Alles war an seinem Platz, jede Note, jede Phrase, jede Gestalt, und nicht zuletzt der Raum selber: dass dieser mit seiner Akustik immer ein Teil der klanglichen Realität ist, und damit einen Einfluss auf Spiel und Tempo hat, ist eine Erkenntnis, die sogar unter Musikerinnen und Musikern nicht selbstverständlich ist, sich an diesem Abend aber als ein Aspekt der absoluten Meisterschaft von Martin Hughes zeigte.
Die pianistische und kompositorische Brillanz der Intermezzi op. 4 von Robert Schumann entfalten sich unter seinen Händen frei und umstandslos. Doch lief alles an diesem Abend auf die Sonate in B-Dur, op. posth. D960, von Franz Schubert hinaus.
Diese spielte Martin Hughes auf eine Weise, dass man Angst hat, sie jemals wieder anhören zu müssen, weil es schwer vorstellbar ist, dass es mehr als einmal im Leben möglich ist, dieses Werk in seiner Schönheit, Tiefe und geistigen Klarheit so vollkommen wiedergegeben zu hören.
Dabei folgt Martin Hughes einem scheinbar einfachen Ansatz; einem, der streng genommen keiner ist: er hört dem Stück zu und sich selber, während er spielt. Es scheint banal und wie eine Selbstverständlichkeit, es ist aber keine. Und in welche seelische Tiefe sich der langsame Satz damit ausbreitet, wie die Dinge, die man einfach nicht beim Namen nennen kann, erscheinen und entstehen, ist eine wunderbare und schlüssige Konsequenz aus dieser Musizierhaltung.
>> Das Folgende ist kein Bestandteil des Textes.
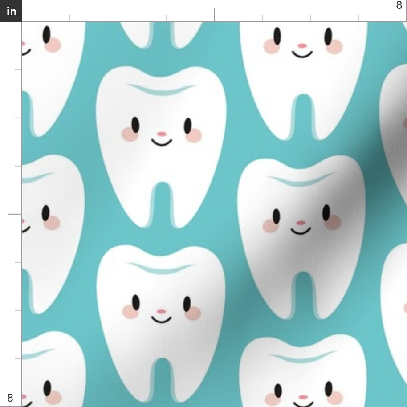Image resolution: width=407 pixels, height=407 pixels.
Task: Click the pink nose of the center tooth
Action: coord(160,133)
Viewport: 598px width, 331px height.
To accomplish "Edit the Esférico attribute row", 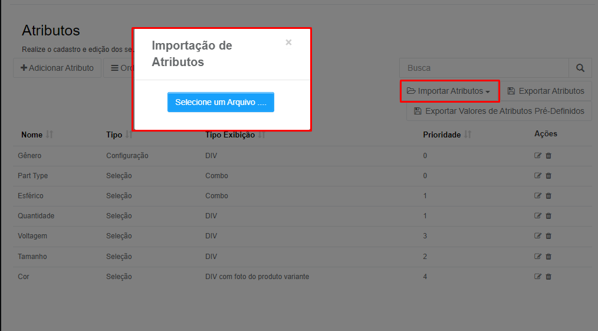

Die Idee, dass man als Musiker oder Musikerin sich selber ausdrückt durch das Werk, dass man es interpretiert, dass man eine persönliche Art der Darstellung, also eine eigene Interpretation, formt, wird auf diese Weise obsolet und löst sich ganz in Luft auf, weil es bei Martin Hughes nur noch um das freie Spiel der Kräfte geht, die Schubert auf dem Notenpapier gebunden und niedergeschrieben hat.
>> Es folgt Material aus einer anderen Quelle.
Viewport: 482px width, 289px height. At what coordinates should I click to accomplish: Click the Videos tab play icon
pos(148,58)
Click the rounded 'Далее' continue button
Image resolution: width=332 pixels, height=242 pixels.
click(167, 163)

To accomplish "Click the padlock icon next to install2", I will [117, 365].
Man kann diese Sonate natürlich auch anders spielen, da sich das Spiel der Kräfte unter anderen Bedingungen vielleicht auch anders entfalten mag, aber an diesem Abend war die Sonate so wahrhaftig und vollkommen wie nur möglich, und wie sie komponiert wurde.
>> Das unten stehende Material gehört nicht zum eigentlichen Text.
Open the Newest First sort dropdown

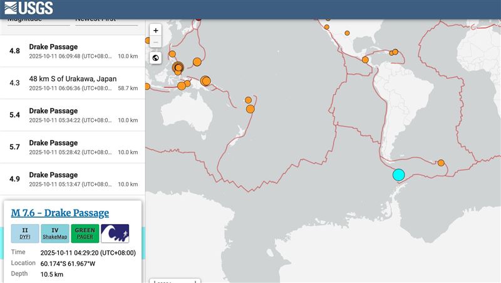pos(106,21)
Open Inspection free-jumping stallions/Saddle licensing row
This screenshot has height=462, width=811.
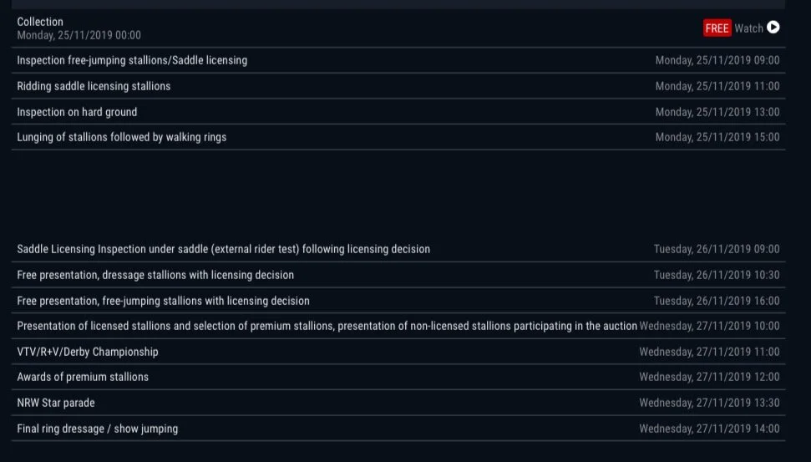point(398,60)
Die Schönheit der Musik existiert ja tatsächlich nur im Moment des Erklingens; also in einer Zeitspanne, die so jenseits der gemessenen Zeit ist, dass sie ohne Zeit wahrgenommen wird, also nicht eigentlich als Zeit wahrgenommen wird. Das ist nun nicht neu, aber der Zeit auf diese Weise als Maß des Vergehens zu entkommen, ist immer wieder eine besondere, schöne, und vor allem plötzliche Erfahrung, der man erst gewahr wird, wenn sie gerade wieder vorüber ist. Und mit dem Verklingen des Werkes ist der Moment, das Momentum des musikalischen Erlebnisses vorbei und unwiderruflich vergangen. Und so klingt die Musik in den Konzertbesuchern noch lange nach. Denn es ist ja nicht nur die Musik, die nachklingt, sondern ihr Wesen, dem wir in Konzerten wie diesem begegnen und lauschen.
Nur Menschen, die ihr Leben damit verbringen, in das Wesen der Musik einzudringen, sind in der Lage, solche seltenen Ewigkeitsmomente zu erschaffen. Michelangeli sagte einmal, dass ein Leben gerade so dazu ausreicht, eine Sache gut zu machen. Dies ist das Niveau, auf dem sich Martin Hughes pianistisch, musikalisch, und vor allem geistig bewegt, und das ist das eigentliche, das das Publikum in diesem Konzert erleben konnte.